*Assignment:*
Exactly those lines from the one with "[Youtube] (222, 678)" through the end of the listing below must be returned, and nothing else.

*Dataset entries:*
::::::

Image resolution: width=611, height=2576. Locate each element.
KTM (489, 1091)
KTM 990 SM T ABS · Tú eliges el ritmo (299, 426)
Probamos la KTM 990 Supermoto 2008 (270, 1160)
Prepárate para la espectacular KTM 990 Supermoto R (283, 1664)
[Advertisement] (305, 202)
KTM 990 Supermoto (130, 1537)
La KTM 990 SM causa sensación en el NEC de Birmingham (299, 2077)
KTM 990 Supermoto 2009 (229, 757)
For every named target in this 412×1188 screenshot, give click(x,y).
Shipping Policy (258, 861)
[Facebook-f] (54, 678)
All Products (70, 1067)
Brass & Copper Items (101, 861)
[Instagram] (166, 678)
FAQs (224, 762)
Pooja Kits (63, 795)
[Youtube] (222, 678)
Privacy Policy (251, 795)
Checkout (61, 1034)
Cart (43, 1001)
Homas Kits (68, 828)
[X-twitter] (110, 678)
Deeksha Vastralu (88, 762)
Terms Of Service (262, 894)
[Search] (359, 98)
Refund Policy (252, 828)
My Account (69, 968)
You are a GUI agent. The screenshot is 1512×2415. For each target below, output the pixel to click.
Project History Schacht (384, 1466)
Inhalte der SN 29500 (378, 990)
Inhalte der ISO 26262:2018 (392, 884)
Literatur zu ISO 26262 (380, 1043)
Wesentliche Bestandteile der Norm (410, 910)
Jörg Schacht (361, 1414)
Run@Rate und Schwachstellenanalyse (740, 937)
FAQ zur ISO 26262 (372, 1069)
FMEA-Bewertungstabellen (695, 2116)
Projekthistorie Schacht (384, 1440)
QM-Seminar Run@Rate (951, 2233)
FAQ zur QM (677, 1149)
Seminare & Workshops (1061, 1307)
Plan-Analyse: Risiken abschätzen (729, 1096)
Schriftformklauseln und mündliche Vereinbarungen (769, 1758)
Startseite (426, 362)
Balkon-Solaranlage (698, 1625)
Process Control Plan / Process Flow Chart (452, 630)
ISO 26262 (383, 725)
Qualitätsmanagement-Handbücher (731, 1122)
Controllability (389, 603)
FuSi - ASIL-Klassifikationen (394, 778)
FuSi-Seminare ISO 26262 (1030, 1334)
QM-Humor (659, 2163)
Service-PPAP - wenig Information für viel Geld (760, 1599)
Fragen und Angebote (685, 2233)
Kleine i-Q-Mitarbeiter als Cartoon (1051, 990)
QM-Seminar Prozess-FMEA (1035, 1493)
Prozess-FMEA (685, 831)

::::::

*Task answer:*
[Youtube] (222, 678)
Privacy Policy (251, 795)
Checkout (61, 1034)
Cart (43, 1001)
Homas Kits (68, 828)
[X-twitter] (110, 678)
Deeksha Vastralu (88, 762)
Terms Of Service (262, 894)
[Search] (359, 98)
Refund Policy (252, 828)
My Account (69, 968)
You are a GUI agent. The screenshot is 1512×2415. For each target below, output the pixel to click.
Project History Schacht (384, 1466)
Inhalte der SN 29500 (378, 990)
Inhalte der ISO 26262:2018 (392, 884)
Literatur zu ISO 26262 (380, 1043)
Wesentliche Bestandteile der Norm (410, 910)
Jörg Schacht (361, 1414)
Run@Rate und Schwachstellenanalyse (740, 937)
FAQ zur ISO 26262 (372, 1069)
FMEA-Bewertungstabellen (695, 2116)
Projekthistorie Schacht (384, 1440)
QM-Seminar Run@Rate (951, 2233)
FAQ zur QM (677, 1149)
Seminare & Workshops (1061, 1307)
Plan-Analyse: Risiken abschätzen (729, 1096)
Schriftformklauseln und mündliche Vereinbarungen (769, 1758)
Startseite (426, 362)
Balkon-Solaranlage (698, 1625)
Process Control Plan / Process Flow Chart (452, 630)
ISO 26262 (383, 725)
Qualitätsmanagement-Handbücher (731, 1122)
Controllability (389, 603)
FuSi - ASIL-Klassifikationen (394, 778)
FuSi-Seminare ISO 26262 (1030, 1334)
QM-Humor (659, 2163)
Service-PPAP - wenig Information für viel Geld (760, 1599)
Fragen und Angebote (685, 2233)
Kleine i-Q-Mitarbeiter als Cartoon (1051, 990)
QM-Seminar Prozess-FMEA (1035, 1493)
Prozess-FMEA (685, 831)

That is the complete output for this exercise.